■ Exercise requirements
Count how many lines below contain the string "icon", matching case exactly, and give only that number.

■ Provided records
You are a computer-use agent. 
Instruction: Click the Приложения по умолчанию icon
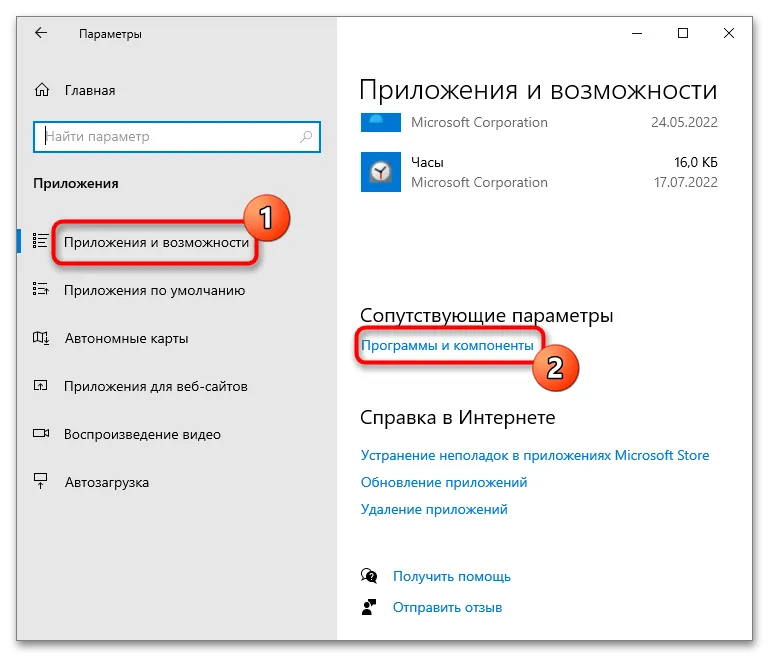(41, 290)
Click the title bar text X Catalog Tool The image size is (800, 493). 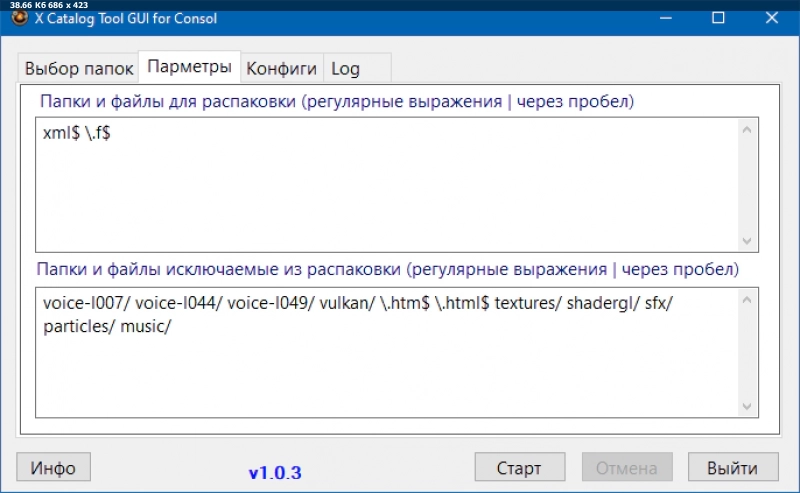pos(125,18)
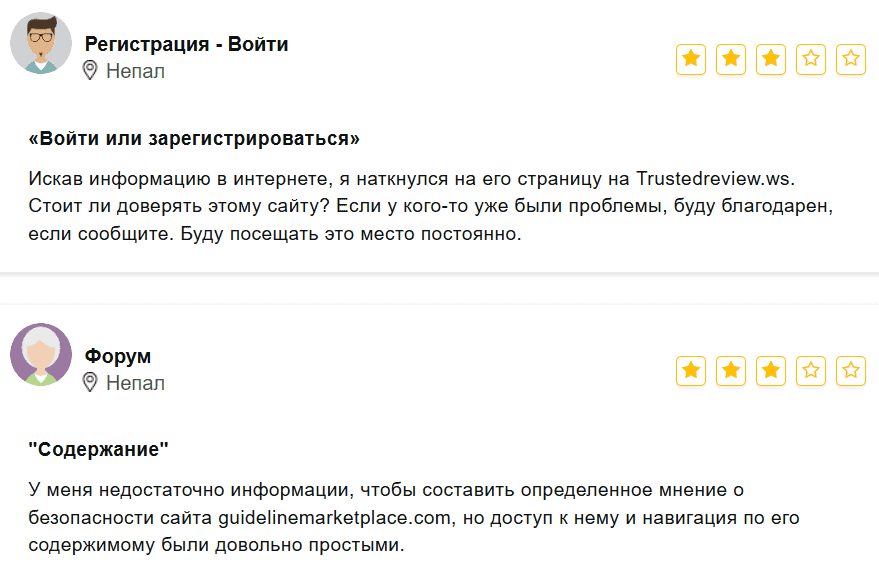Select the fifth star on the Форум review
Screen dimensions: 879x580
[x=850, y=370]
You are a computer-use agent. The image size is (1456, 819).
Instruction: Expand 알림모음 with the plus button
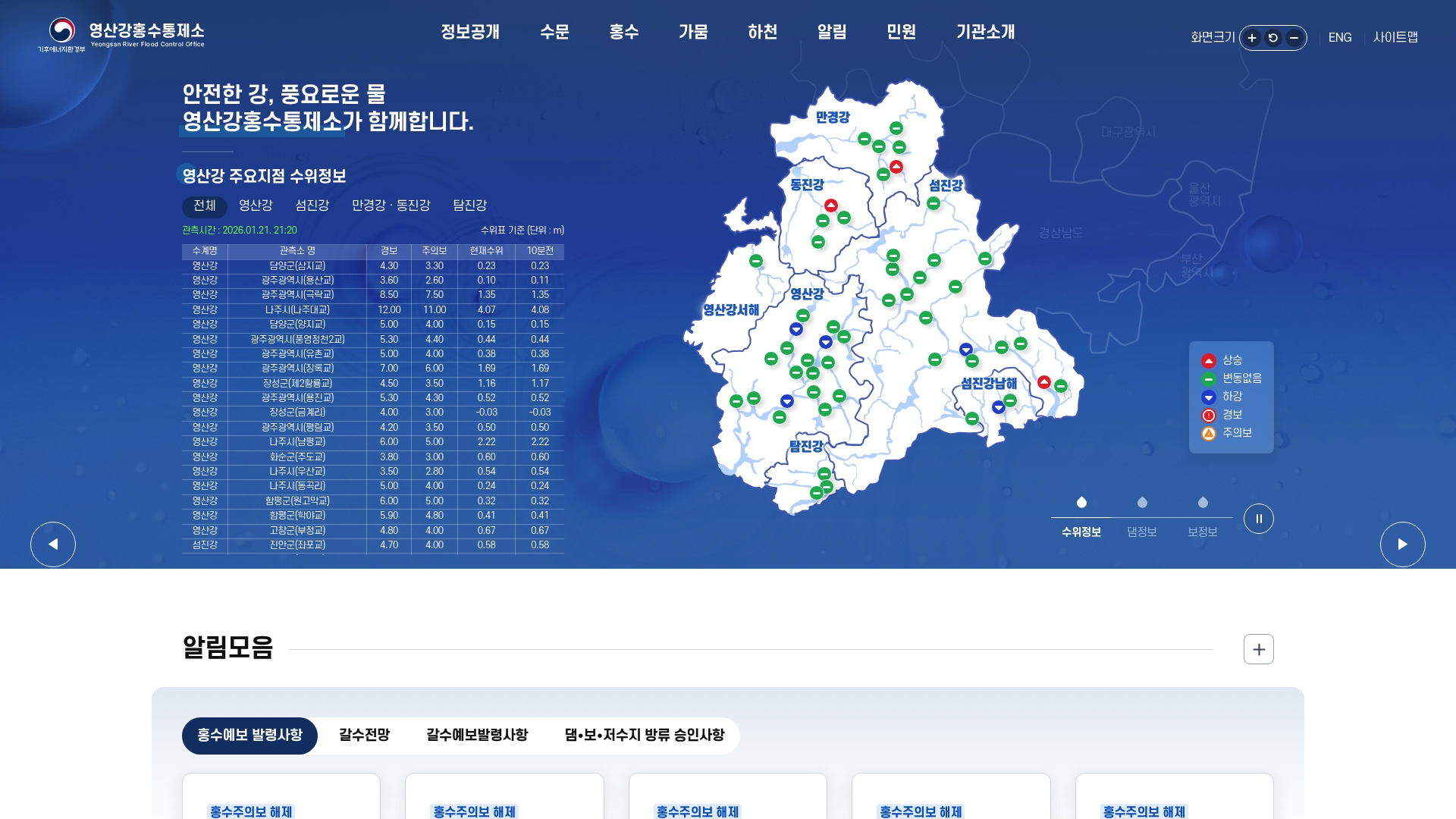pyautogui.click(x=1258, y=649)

==

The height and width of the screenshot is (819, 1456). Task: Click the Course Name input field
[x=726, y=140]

==

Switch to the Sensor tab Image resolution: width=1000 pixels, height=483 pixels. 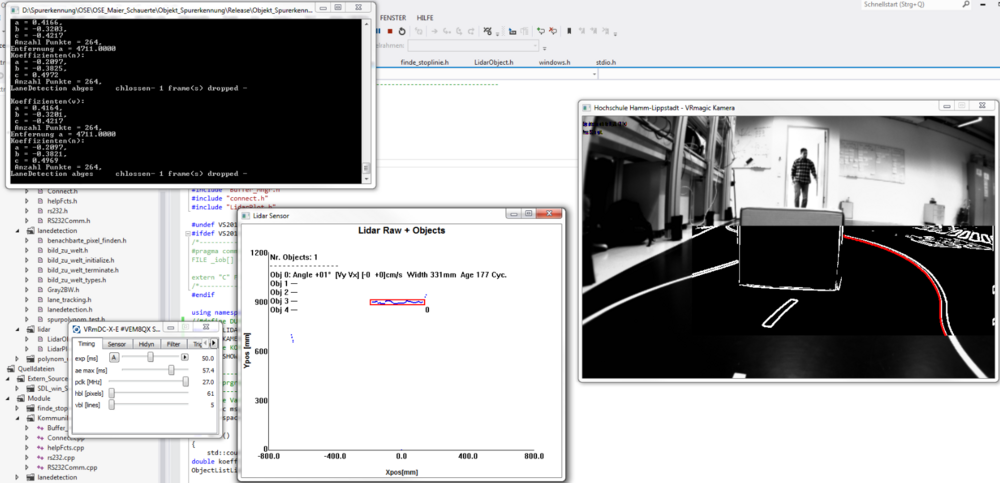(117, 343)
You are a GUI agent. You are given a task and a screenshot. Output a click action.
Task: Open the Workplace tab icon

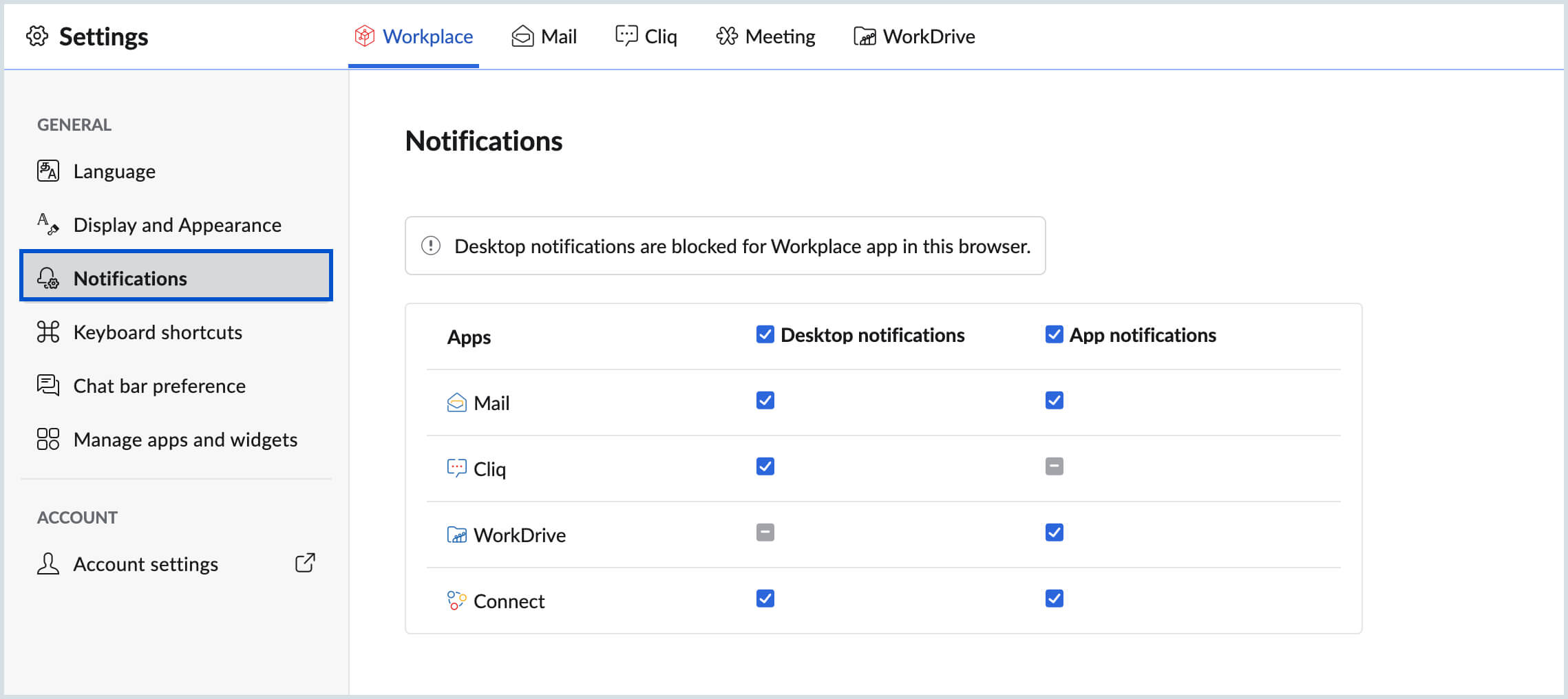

■ Output for this exercise
2